- [Task details]
Without including any picture, return the complete set of records exactly.

Source data

+ + +

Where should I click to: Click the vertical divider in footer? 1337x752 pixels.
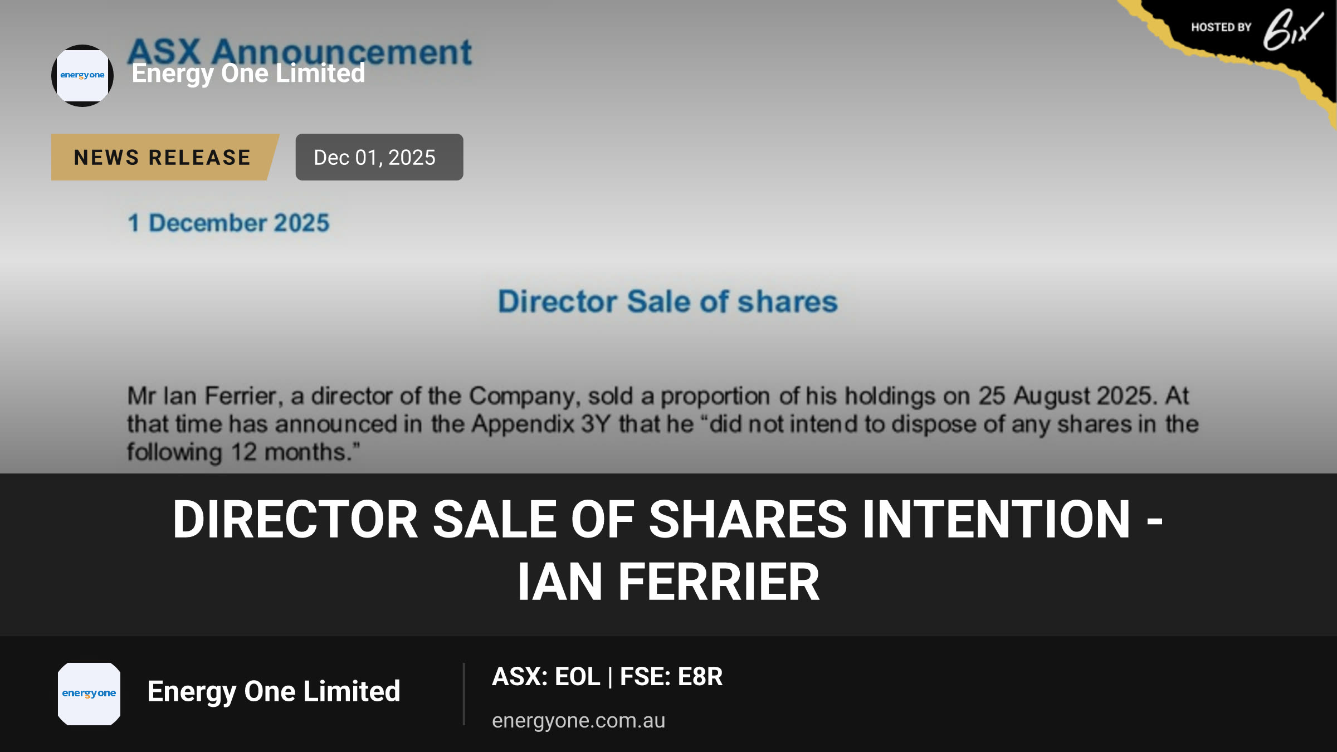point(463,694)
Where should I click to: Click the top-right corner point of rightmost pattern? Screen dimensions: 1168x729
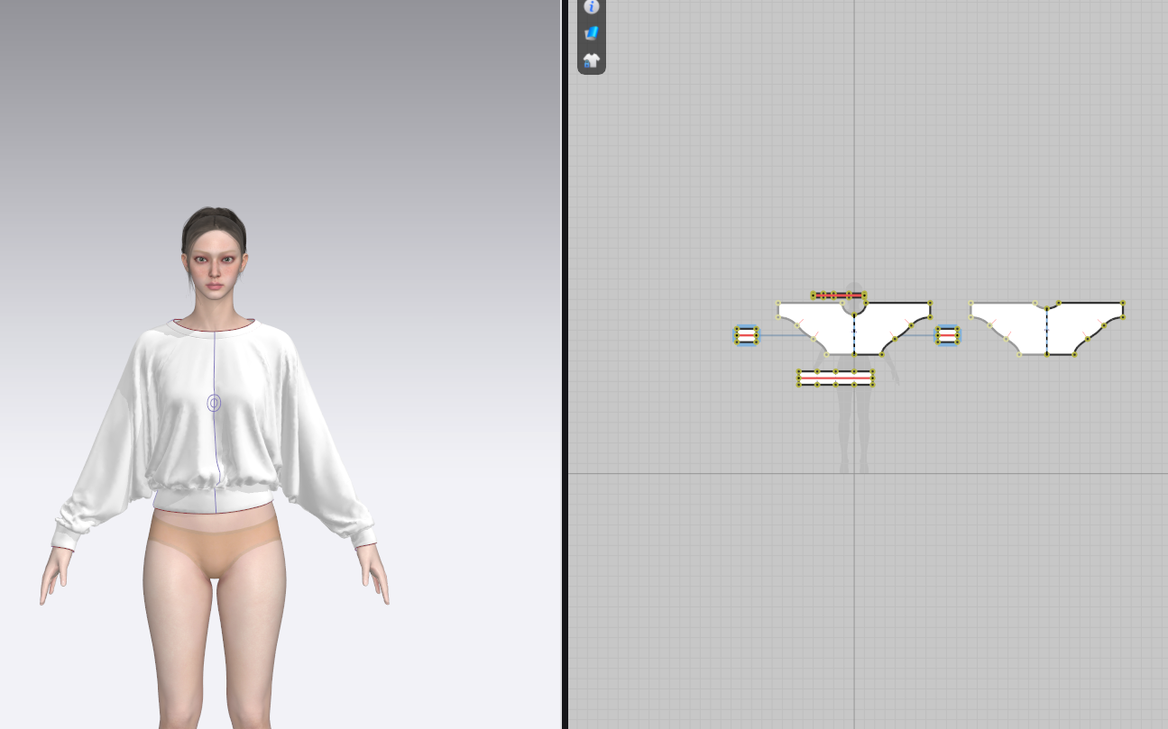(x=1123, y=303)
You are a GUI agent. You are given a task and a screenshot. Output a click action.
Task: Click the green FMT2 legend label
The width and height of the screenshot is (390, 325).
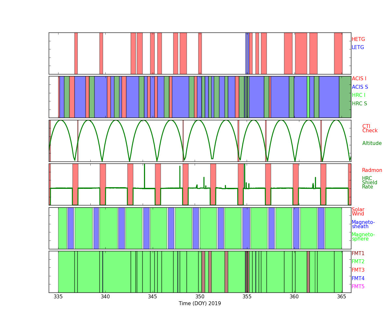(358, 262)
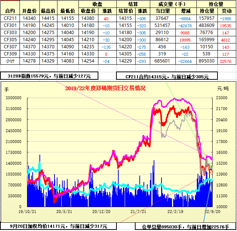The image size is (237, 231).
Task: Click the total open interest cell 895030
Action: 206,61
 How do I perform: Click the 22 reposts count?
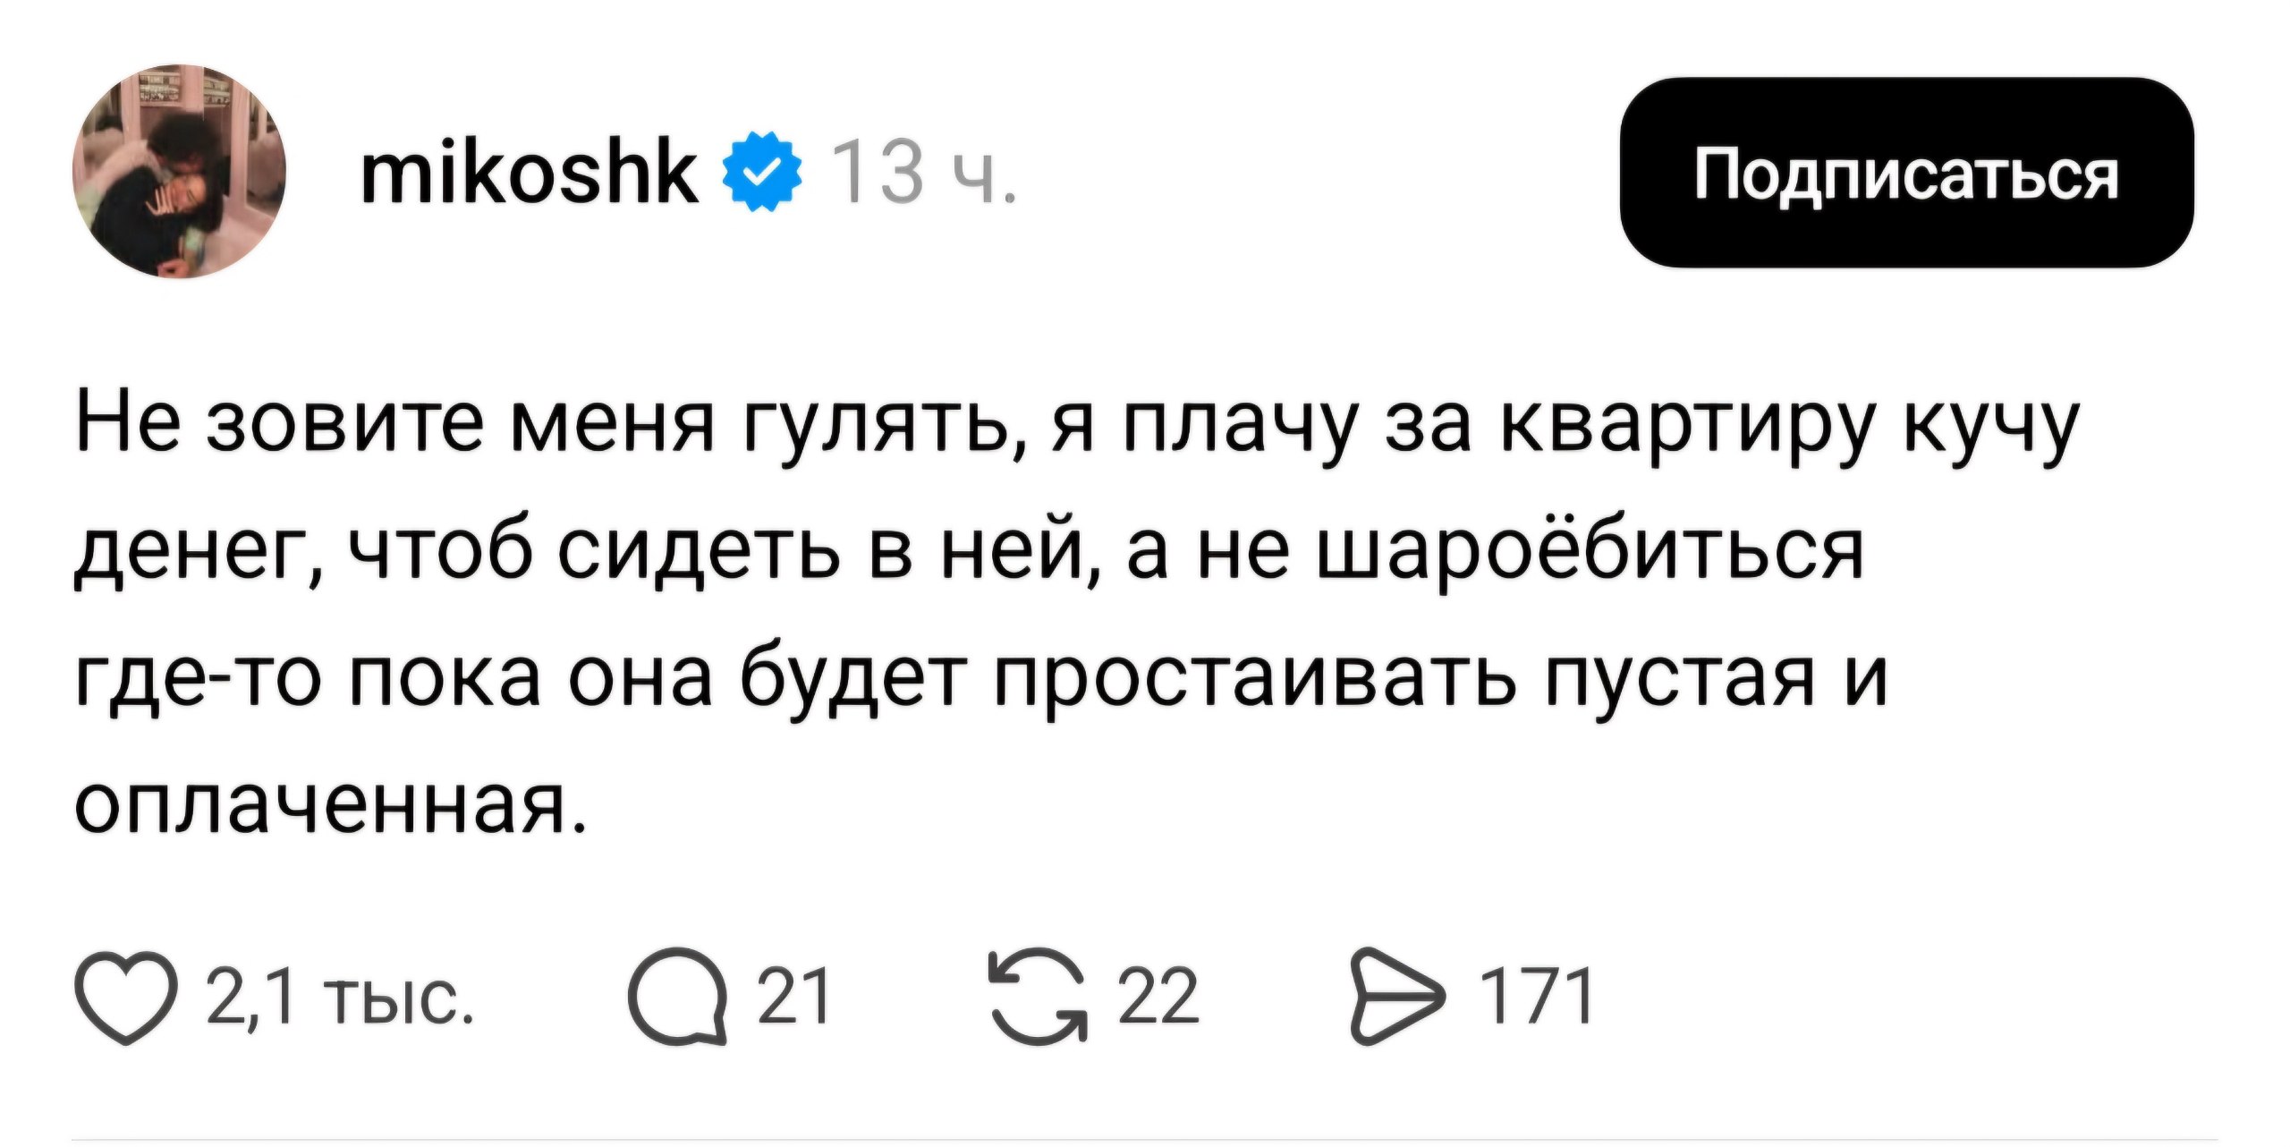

+ + +

- [Your solution]
Where should I click to: Click the vertical divider in footer? 1337x752 pixels.
point(463,694)
Where should I click to: Click the top-right corner point of rightmost pattern? Screen dimensions: 1168x729
(x=1123, y=303)
You are a GUI agent. You are given a task and a screenshot. Output a click action.
Task: Click the green FMT2 legend label
The width and height of the screenshot is (390, 325).
(358, 262)
The image size is (237, 231).
Task: Click the total open interest cell 895030
Action: 206,61
 How do I perform: Click the 22 reposts count?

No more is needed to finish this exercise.